Time blocking: Keep track of what you can achieve within a block of time. This helps set realistic expectations when scheduling tasks.
Categorize tasks: Switching between different tasks consumes cognitive effort. So, group up similar tasks to accomplish in consecutive time blocks. For example, group emails with phone calls, and errands with meetings.
3. Redefine stress
While too much stress can indeed have negative effects on our health, our perception of stress has a bigger influence on our well-being. Researchers at the University of Wisconsin-Madison* discovered that among 30,000 people, those with high-stress levels, but believed stress was beneficial, had the lowest mortality rates. In contrast, those who believed stress was bad for them had poorer health outcomes.

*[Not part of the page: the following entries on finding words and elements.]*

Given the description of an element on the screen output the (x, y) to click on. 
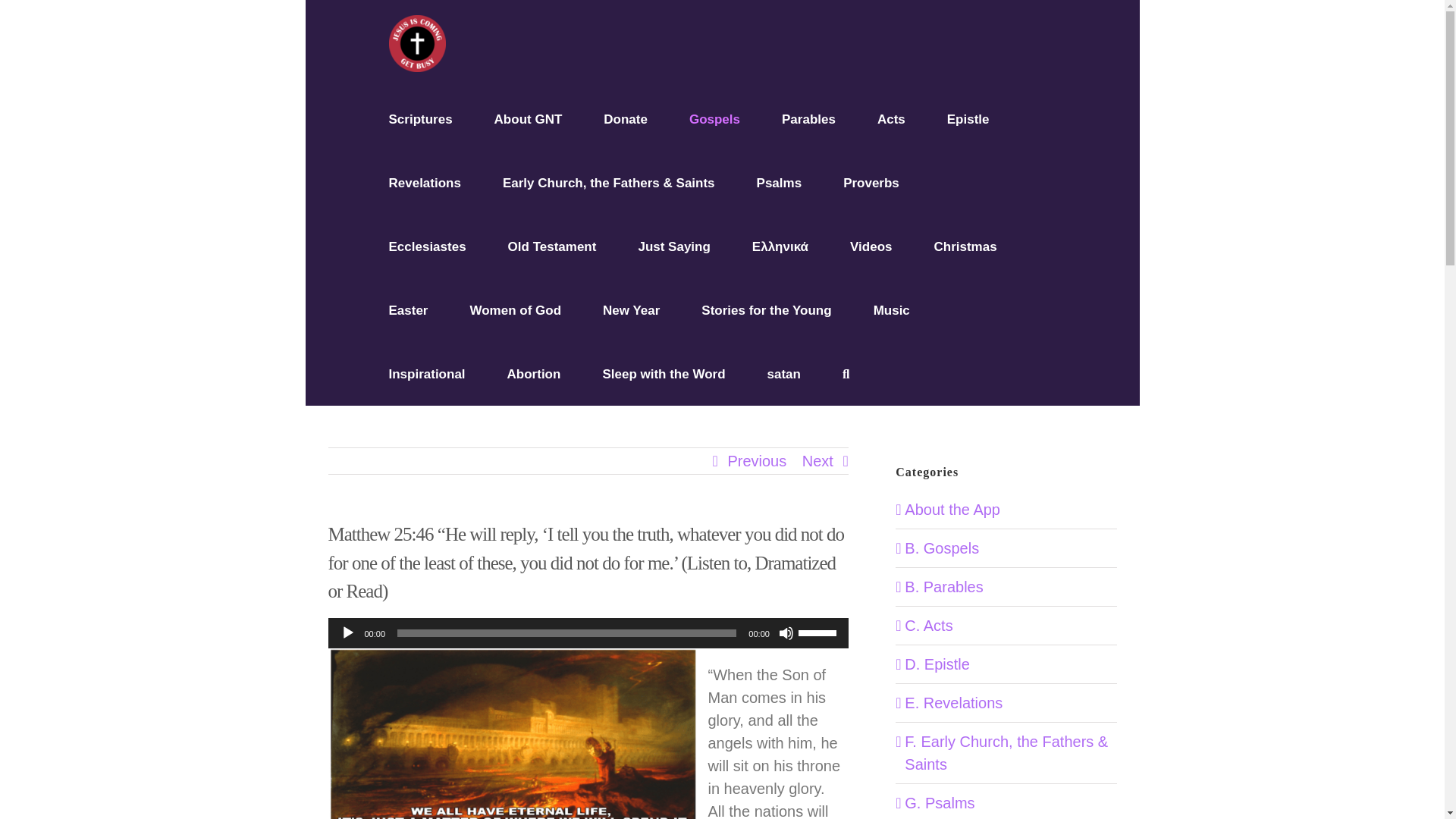
Revelations (424, 182)
Women of God (514, 310)
Stories for the Young (766, 310)
Christmas (964, 246)
Sleep with the Word (663, 373)
Scriptures (419, 118)
Inspirational (426, 373)
About GNT (528, 118)
Ecclesiastes (426, 246)
Mute (785, 632)
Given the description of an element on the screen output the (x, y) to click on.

The stress response is actually the body’s way of preparing you for an upcoming challenge. When your heart rate speeds up, it pumps more blood to send more oxygen around your body. So, when you’re facing work hurdles, take a moment to notice the changes in your body. Acknowledge that the rise in heart rate is meant to energize you for the challenge ahead. This small change in perspective helps you be more grateful, sharpens your productivity, and ultimately adds years to your life.

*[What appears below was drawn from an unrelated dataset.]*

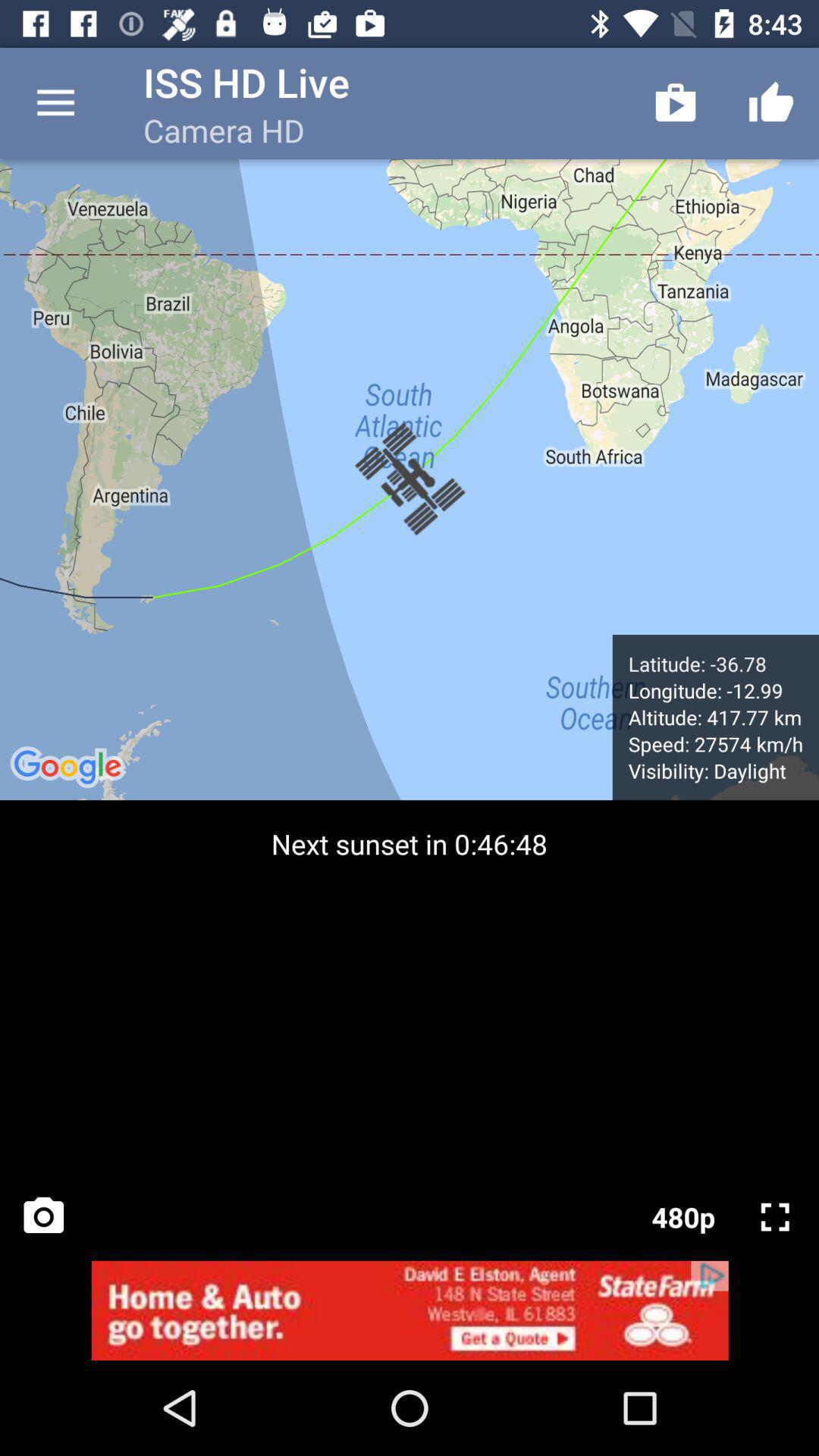
zoom button (775, 1217)
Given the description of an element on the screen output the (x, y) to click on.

4. Practice gratitude and humility
Mindfulness is synonymous with gratitude because showing appreciation is an act of conscious awareness of our surroundings. As gratitude neutralizes the “negative bias” humans tend to have, it softens any grudges and improves our perspectives. Research has also proven that gratitude positively impacts our health, relationships, and quality of work*.
Humility, on the other hand, is linked to mindfulness as it promotes accepting yourself as you are, and others as they are. Instead of grinding through work to prove your capabilities, you focus on your strengths while celebrating others’ wins. Being humble helps you acknowledge the importance of each individual within the whole workplace ecosystem.
The workplace can indeed be stressful, fast-paced, and competitive. When we’re expected to consistently show up with laser-sharp focus and deliver polished work, it can indeed become overwhelming. Therefore, mindfulness is key to helping you feel less reactive and more resilient. By embracing a culture of mindfulness, everyone can become a winner at the workplace.